Your goal: Write out the items from the line containing "This screenshot has height=323, width=362." through the end of the items as a numbered list, skipping blank lines. Leave the pictures out.

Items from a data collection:

━━━━

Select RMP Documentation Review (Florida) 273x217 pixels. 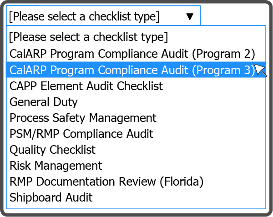(106, 182)
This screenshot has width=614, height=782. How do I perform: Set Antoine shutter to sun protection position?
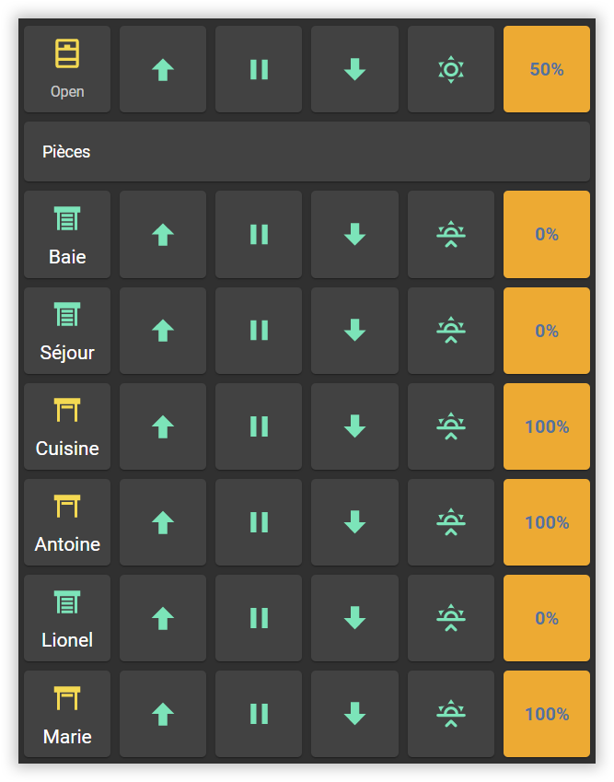click(450, 522)
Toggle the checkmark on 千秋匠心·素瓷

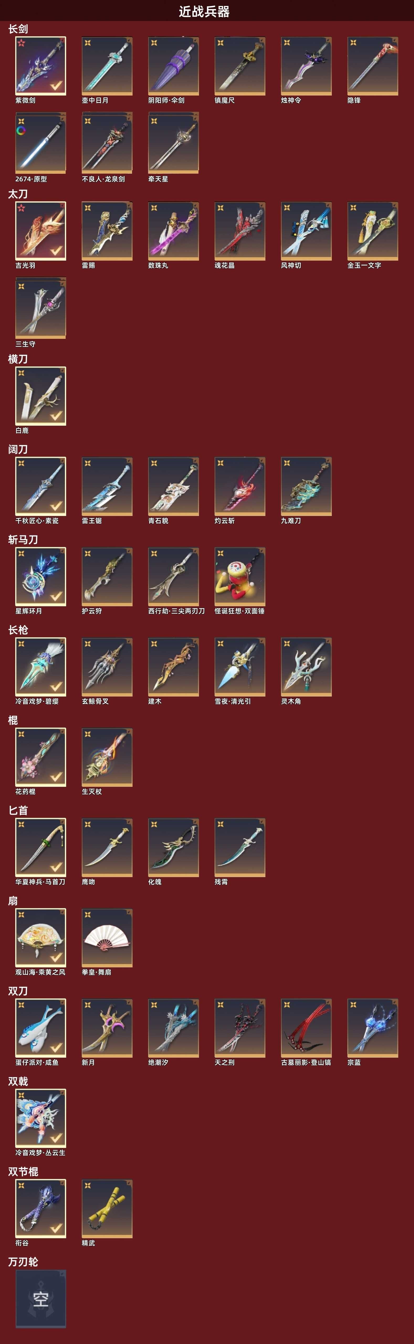pos(56,506)
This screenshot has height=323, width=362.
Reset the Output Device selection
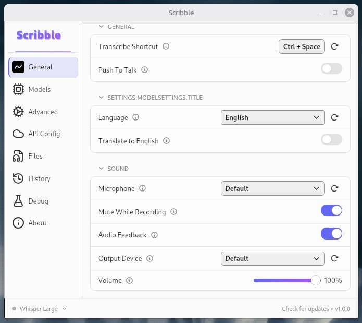[335, 258]
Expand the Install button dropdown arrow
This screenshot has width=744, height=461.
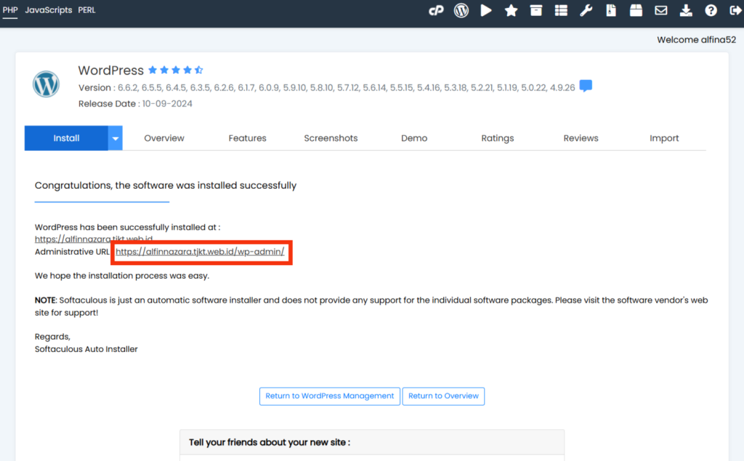(x=115, y=138)
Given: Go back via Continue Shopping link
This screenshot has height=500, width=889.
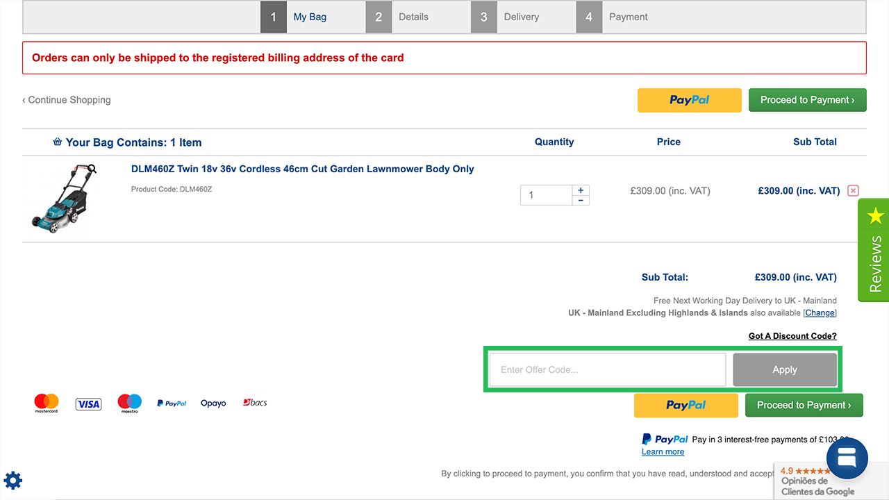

━━━━

Written response:
1. This screenshot has height=323, width=362.
2. Reset the Output Device selection
3. [335, 258]
4. Expand the Install button dropdown arrow
5. This screenshot has width=744, height=461.
6. (x=115, y=138)
7. Given: Go back via Continue Shopping link
8. This screenshot has height=500, width=889.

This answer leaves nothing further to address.